Monitoring & alerting
Monitoring collects cluster, node, and index metrics into a metrics store, while alerting (Kibana Alerting / Watcher) evaluates rules against that data — or any index — and fires actions when a condition trips.
Why it matters
A cluster degrades quietly: heap creeps up, a disk crosses the watermark, shards go unassigned. Without monitoring you discover this when indexing stalls; with it you see the trend and page before users do.

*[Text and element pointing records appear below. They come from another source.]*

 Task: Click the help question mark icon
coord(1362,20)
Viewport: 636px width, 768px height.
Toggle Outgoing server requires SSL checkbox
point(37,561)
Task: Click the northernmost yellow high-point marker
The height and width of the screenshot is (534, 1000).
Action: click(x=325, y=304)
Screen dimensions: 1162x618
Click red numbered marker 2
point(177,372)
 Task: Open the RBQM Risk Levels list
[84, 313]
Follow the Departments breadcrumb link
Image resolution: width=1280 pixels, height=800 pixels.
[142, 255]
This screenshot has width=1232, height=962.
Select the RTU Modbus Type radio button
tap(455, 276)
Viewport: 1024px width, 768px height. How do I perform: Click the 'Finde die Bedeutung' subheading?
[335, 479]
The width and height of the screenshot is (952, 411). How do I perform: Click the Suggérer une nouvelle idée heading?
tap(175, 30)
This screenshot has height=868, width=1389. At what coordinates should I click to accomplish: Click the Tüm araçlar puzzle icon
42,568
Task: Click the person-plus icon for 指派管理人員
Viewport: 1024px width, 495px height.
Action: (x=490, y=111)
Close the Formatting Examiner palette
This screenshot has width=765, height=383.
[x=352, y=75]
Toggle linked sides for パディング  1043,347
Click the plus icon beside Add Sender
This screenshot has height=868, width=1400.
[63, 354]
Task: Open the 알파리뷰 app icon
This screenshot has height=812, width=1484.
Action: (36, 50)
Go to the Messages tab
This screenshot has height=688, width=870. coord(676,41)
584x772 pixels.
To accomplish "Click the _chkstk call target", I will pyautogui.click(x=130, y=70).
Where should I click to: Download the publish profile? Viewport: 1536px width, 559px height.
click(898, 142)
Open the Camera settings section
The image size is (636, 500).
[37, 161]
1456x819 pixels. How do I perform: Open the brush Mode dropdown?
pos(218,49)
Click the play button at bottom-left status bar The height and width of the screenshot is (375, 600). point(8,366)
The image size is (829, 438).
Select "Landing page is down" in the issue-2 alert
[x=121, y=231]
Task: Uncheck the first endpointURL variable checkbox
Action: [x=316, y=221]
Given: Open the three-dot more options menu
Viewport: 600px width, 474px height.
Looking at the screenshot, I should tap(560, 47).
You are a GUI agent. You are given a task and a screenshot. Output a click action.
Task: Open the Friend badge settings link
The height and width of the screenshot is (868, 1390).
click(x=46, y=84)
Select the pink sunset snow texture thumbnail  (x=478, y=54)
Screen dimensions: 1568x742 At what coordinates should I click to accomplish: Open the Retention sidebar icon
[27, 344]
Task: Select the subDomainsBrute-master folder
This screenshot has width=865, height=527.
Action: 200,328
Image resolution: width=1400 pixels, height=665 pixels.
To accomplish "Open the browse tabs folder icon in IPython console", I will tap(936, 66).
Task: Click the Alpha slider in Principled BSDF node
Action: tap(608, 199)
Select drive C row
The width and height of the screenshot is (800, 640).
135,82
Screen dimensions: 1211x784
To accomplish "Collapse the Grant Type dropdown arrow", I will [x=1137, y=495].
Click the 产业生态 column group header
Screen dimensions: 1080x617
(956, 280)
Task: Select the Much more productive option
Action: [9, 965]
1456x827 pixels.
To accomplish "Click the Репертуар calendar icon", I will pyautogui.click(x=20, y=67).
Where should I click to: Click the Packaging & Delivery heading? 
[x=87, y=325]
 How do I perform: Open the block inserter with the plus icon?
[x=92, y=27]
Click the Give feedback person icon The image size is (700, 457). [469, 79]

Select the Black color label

The same alerting engine also powers product use cases — error-rate spikes, SLA breaches, saved-search matches — so it is both an ops tool and an application feature.
How it works
Metricbeat or Elastic Agent scrapes the cluster and writes metrics; rules query them on a schedule and route hits to connectors.
- Don’t self-host metrics on the prod cluster — ship monitoring data to a separate monitoring cluster so an outage doesn’t also blind you.
- Key signals — JVM heap pressure (sustained >85% triggers GC thrash), cluster status yellow/red, unassigned shards, disk watermarks (85% low / 90% high / 95% flood-stage read-only), bulk/search rejections, search latency.
- Rules — a Kibana rule = condition (e.g.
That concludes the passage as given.